═══ DATASET ENTRIES ═══

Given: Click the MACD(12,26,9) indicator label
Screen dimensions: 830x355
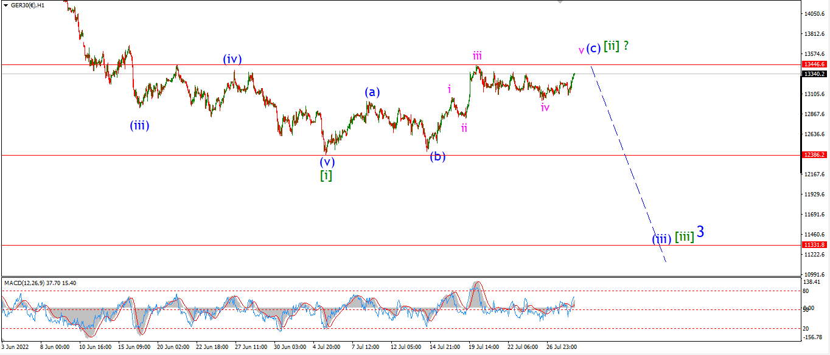Looking at the screenshot, I should [24, 283].
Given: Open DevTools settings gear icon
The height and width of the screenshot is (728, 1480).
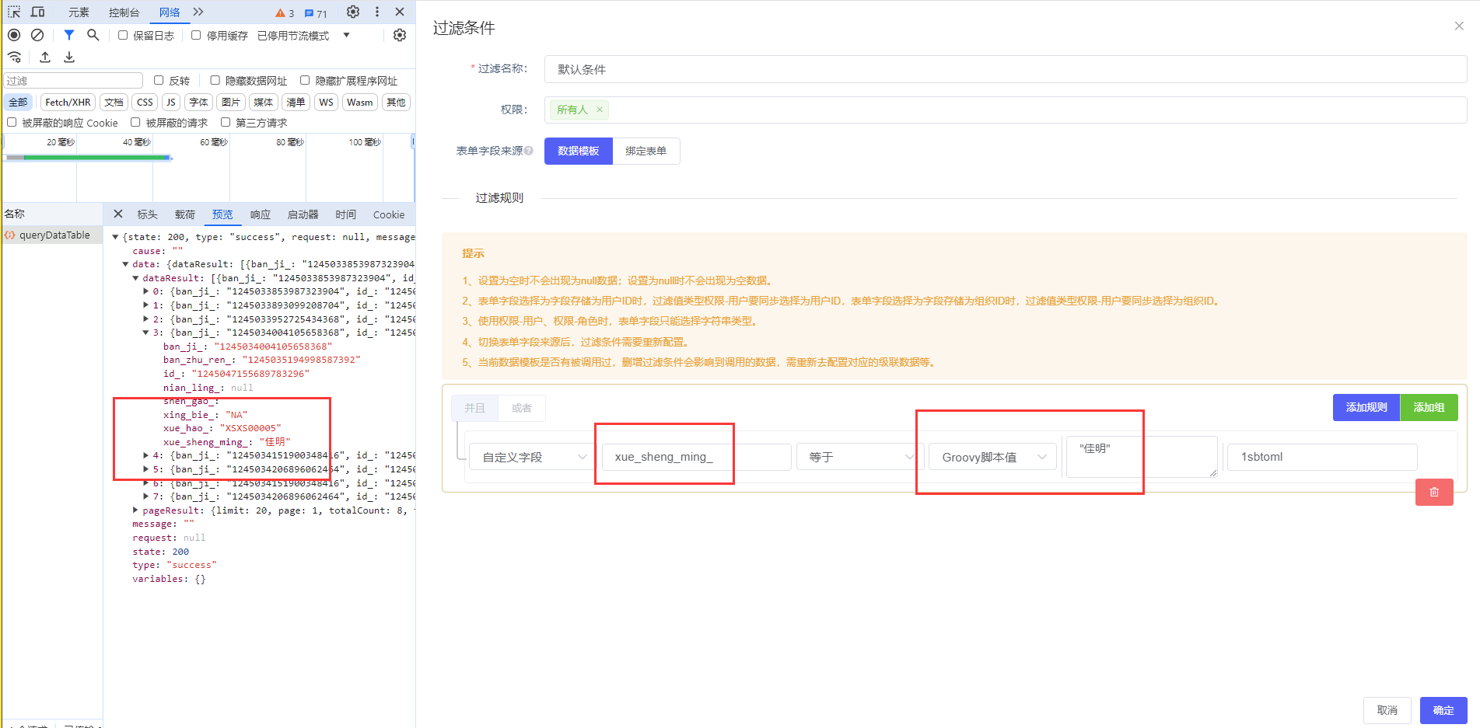Looking at the screenshot, I should pyautogui.click(x=353, y=12).
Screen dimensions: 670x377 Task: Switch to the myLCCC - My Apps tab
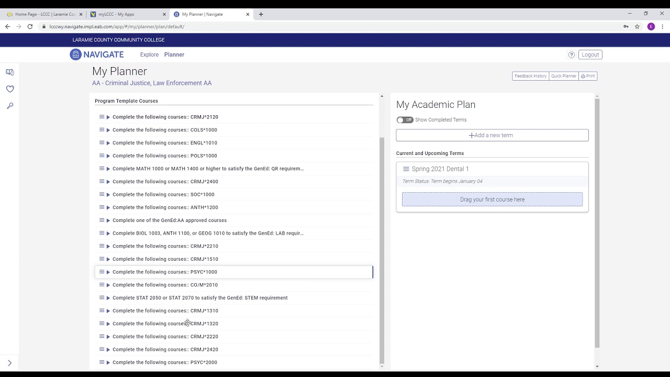126,14
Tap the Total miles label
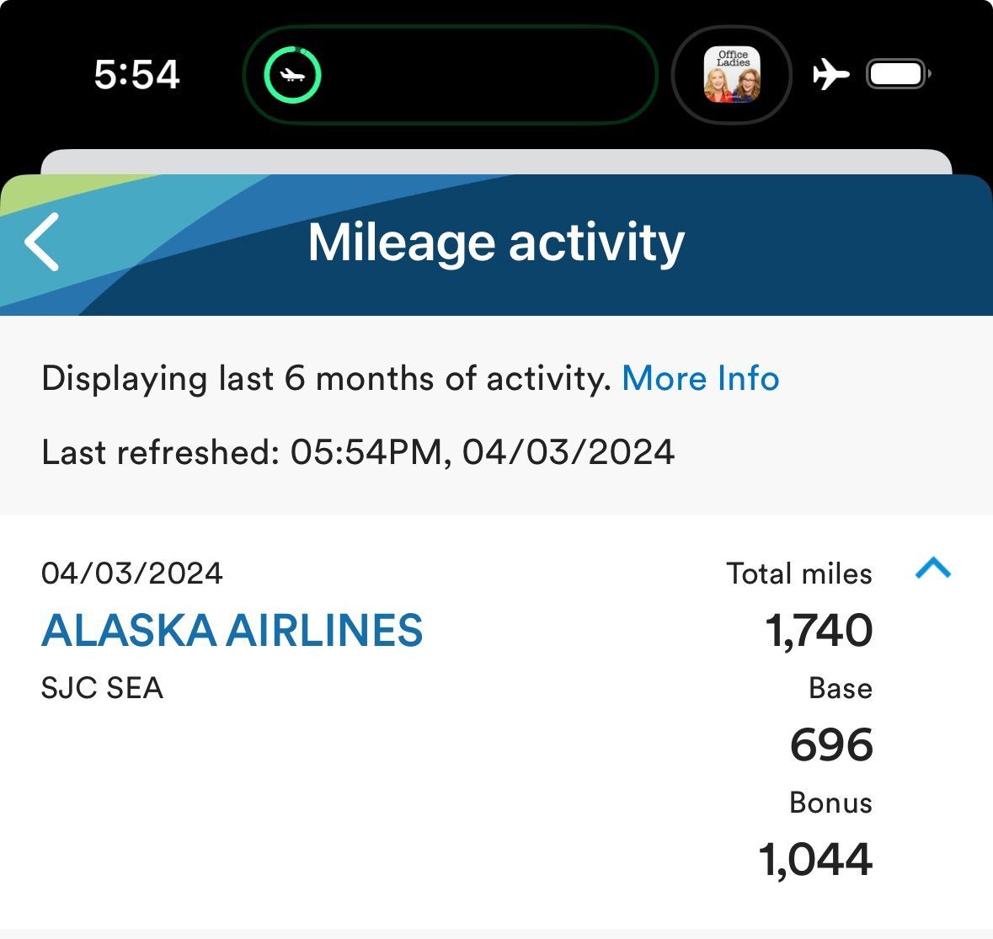Screen dimensions: 993x939 point(798,574)
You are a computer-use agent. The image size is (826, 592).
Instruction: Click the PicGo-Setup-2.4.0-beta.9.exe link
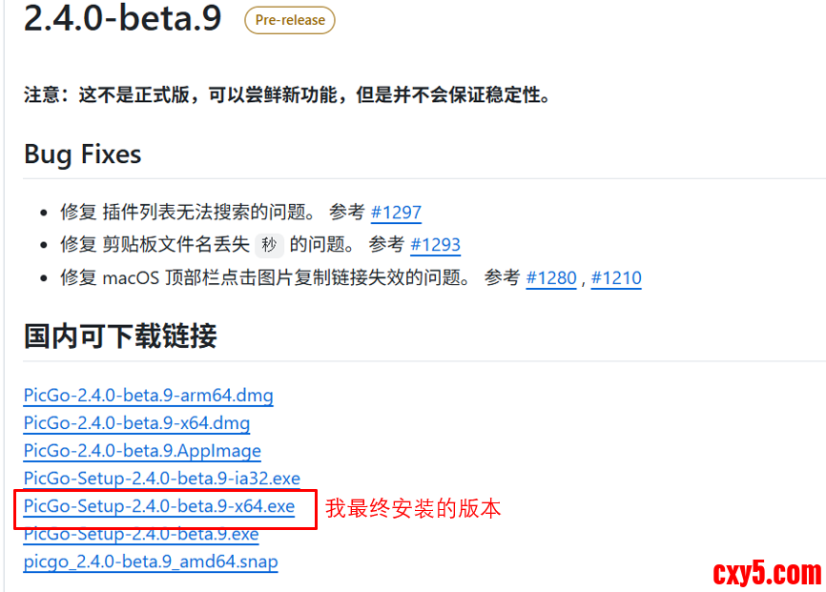[x=141, y=533]
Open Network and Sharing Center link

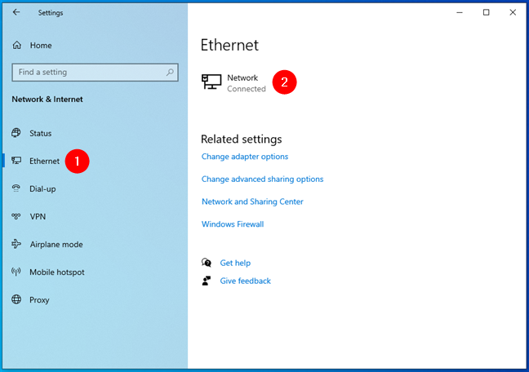[x=252, y=202]
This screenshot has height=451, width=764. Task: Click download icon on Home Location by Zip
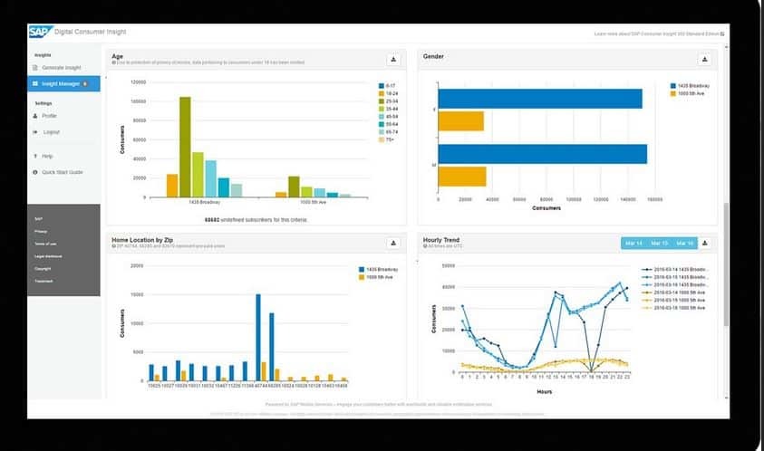tap(394, 243)
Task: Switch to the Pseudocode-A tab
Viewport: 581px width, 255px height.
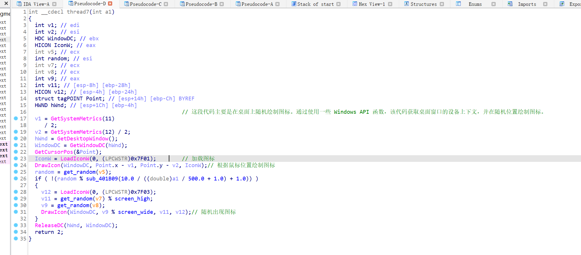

═══

- _EXERCISE OBJECTIVE_: Return the records word for word, leaving every picture out of the copy.

- _EXERCISE RESPONSE_:
Given: Click the MACD(12,26,9) indicator label
Screen dimensions: 830x355
Looking at the screenshot, I should [24, 283].
Given: Open DevTools settings gear icon
The height and width of the screenshot is (728, 1480).
Looking at the screenshot, I should pyautogui.click(x=353, y=12).
Screen dimensions: 670x377 Task: Switch to the myLCCC - My Apps tab
126,14
Tap the Total miles label
Screen dimensions: 993x939 point(798,574)
You are a computer-use agent. The image size is (826, 592).
Instruction: Click the PicGo-Setup-2.4.0-beta.9.exe link
[x=141, y=533]
Open Network and Sharing Center link

[x=252, y=202]
This screenshot has height=451, width=764. Task: Click download icon on Home Location by Zip
tap(394, 243)
Task: Switch to the Pseudocode-A tab
Viewport: 581px width, 255px height.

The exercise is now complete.